* _Gegeven tekst_:
○ ○ ○ ○

ECLI:NL:RBDHA:2022:388

Rechtbank Den Haag

Datum uitspraak
24 januari 2022
Publicatiedatum
24 januari 2022
Zaaknummer
C/09/621350 / KG ZA 21-1142
Instantie
Rechtbank Den Haag
Type
Uitspraak
Rechtsgebied
Civiel recht; Personen- en familierecht
Procedures
  • Kort geding
Vindplaatsen
  • Rechtspraak.nl
AI samenvatting door LexboostAutomatisch gegenereerd

Toewijzing van het uitsluitend gebruik van een sociale huurwoning aan de vrouw en medewerking van de man aan wijziging van de huurovereenkomst

In deze zaak heeft de voorzieningenrechter van de Rechtbank Den Haag op 24 januari 2022 uitspraak gedaan in een kort geding tussen een vrouw en een man die een affectieve relatie hebben gehad en een islamitisch huwelijk zijn aangegaan. De vrouw heeft de relatie recent beëindigd en vordert het uitsluitend gebruik van de sociale huurwoning waar beide partijen momenteel wonen. De man is de huurder van de woning, maar de vrouw heeft sinds medio 2018 haar hoofdverblijf in de woning en heeft de zorg voor de minderjarige kinderen van partijen. De vrouw stelt dat de kinderen lijden onder de spanningen tussen partijen en dat zij in het belang van de kinderen in de woning wil blijven wonen.

○ ○ ○ ○

* _Aangeleverde gegevens_:

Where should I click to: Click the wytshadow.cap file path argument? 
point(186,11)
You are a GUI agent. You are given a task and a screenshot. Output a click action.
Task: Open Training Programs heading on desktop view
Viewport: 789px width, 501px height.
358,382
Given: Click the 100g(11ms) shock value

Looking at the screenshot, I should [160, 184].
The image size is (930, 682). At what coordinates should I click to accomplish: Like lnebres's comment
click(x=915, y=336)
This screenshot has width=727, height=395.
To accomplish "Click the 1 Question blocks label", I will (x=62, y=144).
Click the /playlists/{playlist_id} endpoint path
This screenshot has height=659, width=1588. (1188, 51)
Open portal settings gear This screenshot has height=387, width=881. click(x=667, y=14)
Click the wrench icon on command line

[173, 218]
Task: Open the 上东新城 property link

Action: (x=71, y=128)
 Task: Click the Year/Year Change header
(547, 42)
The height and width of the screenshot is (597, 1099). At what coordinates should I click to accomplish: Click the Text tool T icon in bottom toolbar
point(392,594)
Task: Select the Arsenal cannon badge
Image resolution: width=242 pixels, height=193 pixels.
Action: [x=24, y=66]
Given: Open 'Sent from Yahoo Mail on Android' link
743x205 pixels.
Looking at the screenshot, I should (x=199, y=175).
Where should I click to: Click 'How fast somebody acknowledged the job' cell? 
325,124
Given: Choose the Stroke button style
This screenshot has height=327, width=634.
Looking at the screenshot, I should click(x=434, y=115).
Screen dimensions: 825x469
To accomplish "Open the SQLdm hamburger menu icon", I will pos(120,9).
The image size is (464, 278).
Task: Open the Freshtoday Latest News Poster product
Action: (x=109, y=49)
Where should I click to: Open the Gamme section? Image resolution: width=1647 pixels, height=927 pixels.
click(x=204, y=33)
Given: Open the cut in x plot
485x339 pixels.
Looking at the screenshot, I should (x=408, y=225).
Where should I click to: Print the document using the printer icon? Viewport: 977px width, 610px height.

○ ○ ○ ○

* _Opdracht 1_:
Geef bij elke bewering aan of die klopt volgens de gegeven tekst, met ja of nee, en citeer de woorden uit de gegeven tekst die de doorslag geven.
(a) De man is de huurder van de woning.
(b) De man heeft de relatie beëindigd.
(c) De vrouw heeft sinds medio 2018 haar hoofdverblijf in de woning.
* _Opdracht 2_:
Zet de alinea uit de gegeven tekst die begint met "In deze zaak heeft de voorzieningenrechter" om in een beknopte opsomming met de belangrijkste feiten.
* _Opdracht 3_:
Beantwoord de volgende vragen aan de hand van de gegeven tekst.
(a) Wat is het zaaknummer?
(b) Onder welk rechtsgebied valt de zaak?
(c) Wat voor huwelijk zijn de vrouw en de man aangegaan?

* _Uitgewerkte oplossing 1_:
(a) Ja: "De man is de huurder van de woning"
(b) Nee: "De vrouw heeft de relatie recent beëindigd"
(c) Ja: "de vrouw heeft sinds medio 2018 haar hoofdverblijf in de woning"

* _Uitgewerkte oplossing 2_:
- De voorzieningenrechter van de Rechtbank Den Haag deed op 24 januari 2022 uitspraak in een kort geding.
- Partijen zijn een vrouw en een man met een voormalige affectieve relatie, die een islamitisch huwelijk zijn aangegaan.
- De vrouw heeft de relatie recent beëindigd.
- Zij vordert het uitsluitend gebruik van de sociale huurwoning waar beiden nu wonen.
- De man is de huurder, maar de vrouw heeft er sinds medio 2018 haar hoofdverblijf.
- De vrouw zorgt voor de minderjarige kinderen van partijen.
- Volgens de vrouw lijden de kinderen onder de spanningen, en zij wil in hun belang in de woning blijven wonen.

* _Uitgewerkte oplossing 3_:
(a) C/09/621350 / KG ZA 21-1142
(b) Civiel recht; Personen- en familierecht
(c) Een islamitisch huwelijk